◆ SHORT TASK
Convert the rows, beginning at the first one and stopping after the line that contains "[x=288, y=57]", into a two-column CSV with the header text,answer. Write one line per row, with each field in double quotes and any line breaks replaced by spaces.

####################

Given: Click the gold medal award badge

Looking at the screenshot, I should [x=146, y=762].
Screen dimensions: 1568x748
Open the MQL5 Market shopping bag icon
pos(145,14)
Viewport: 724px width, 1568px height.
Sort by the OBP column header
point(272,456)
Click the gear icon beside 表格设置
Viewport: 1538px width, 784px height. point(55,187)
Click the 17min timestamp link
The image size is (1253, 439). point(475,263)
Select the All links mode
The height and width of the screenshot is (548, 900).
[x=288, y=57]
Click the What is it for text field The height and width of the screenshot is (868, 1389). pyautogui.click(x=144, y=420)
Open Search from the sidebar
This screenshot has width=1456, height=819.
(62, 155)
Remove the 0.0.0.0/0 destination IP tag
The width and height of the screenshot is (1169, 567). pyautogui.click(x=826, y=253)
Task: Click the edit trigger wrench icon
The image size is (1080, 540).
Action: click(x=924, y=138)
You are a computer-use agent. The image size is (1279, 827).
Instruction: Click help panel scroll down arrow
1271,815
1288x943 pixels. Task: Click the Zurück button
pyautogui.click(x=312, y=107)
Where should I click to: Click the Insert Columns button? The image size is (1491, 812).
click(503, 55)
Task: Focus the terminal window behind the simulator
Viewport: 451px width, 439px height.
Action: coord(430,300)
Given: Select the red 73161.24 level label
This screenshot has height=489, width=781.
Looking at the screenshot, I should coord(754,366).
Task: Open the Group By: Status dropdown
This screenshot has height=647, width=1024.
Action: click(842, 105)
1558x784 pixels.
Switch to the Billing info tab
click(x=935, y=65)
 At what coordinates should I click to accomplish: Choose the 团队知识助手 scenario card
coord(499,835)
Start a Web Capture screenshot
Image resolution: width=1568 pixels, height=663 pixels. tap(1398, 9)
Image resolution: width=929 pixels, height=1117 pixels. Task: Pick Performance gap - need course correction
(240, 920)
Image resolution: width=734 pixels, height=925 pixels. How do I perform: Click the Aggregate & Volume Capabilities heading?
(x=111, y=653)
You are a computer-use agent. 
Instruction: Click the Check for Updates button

####################

◆ FINISHED TASK
text,answer
"Given: Click the gold medal award badge","Looking at the screenshot, I should [x=146, y=762]."
"Screen dimensions: 1568x748 Open the MQL5 Market shopping bag icon","pos(145,14)"
"Viewport: 724px width, 1568px height. Sort by the OBP column header","point(272,456)"
"Click the gear icon beside 表格设置","Viewport: 1538px width, 784px height. point(55,187)"
"Click the 17min timestamp link","The image size is (1253, 439). point(475,263)"
"Select the All links mode The height and width of the screenshot is (548, 900).","[x=288, y=57]"